I'm a newbie in R and RNA seq analysis, so don't judge me so much)
I'm trying to perform RNA-seq analysis as it says here http://combine-australia.github.io/RNAseq-R/06-rnaseq-day1.html , I was given a bunch of bam/bam.bai files(C33A and HeLa) 3 scrambled and 3 shoct4 files for each gene, so as a first step I need to do counts, here is the first question:
Should I use featurecounts functions for all bam files of one type of genes or parse them separately?
As others said in the comments above, pass all bam files to featureCounts, then its output will contain all counts in one file, which is simpler to parse. However, there should be no differences in counts, regardless you pass one file at a time or all files together.
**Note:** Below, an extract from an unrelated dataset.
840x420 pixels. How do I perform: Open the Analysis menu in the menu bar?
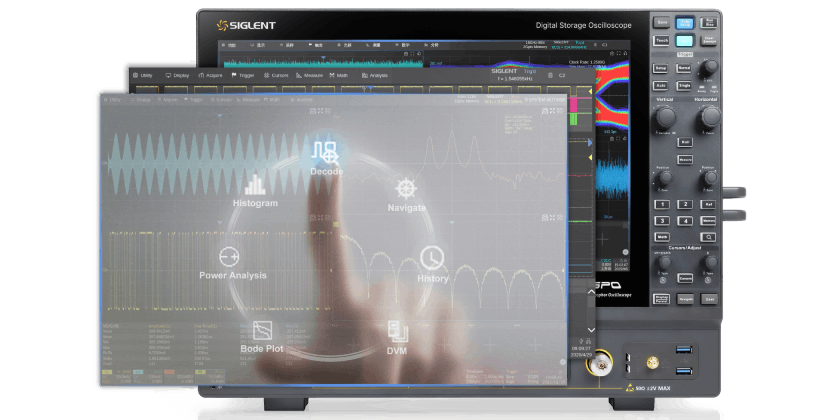(x=378, y=75)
I don't understand which differences between your and the tutorial counts are puzzling you: 1) the actual counts; 2) the column names; 3) the missing length column.
The actual counts are different because you and the tutorial are analysing different data sets: cancer cell lines (C33A and HeLa) versus "basal stem-cell enriched cells (B) and committed luminal cells (L) in the mammary gland of virgin, pregnant and lactating mice". By the way, are you using a human or mouse reference genome?
Column names can be easily changed with colnames( seqdata ) <- c( "name1", "name2", "name3" ).
And the length column can be additionally parsed from the featureCounts output file.